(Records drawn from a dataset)
- - -

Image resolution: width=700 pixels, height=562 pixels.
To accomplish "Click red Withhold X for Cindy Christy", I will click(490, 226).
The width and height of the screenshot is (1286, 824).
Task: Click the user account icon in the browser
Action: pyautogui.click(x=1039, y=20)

- - -

Each line of the data must come back exactly as written.

_EXPECTED ANSWER:_
Image resolution: width=700 pixels, height=562 pixels.
To accomplish "Click red Withhold X for Cindy Christy", I will click(490, 226).
The width and height of the screenshot is (1286, 824).
Task: Click the user account icon in the browser
Action: pyautogui.click(x=1039, y=20)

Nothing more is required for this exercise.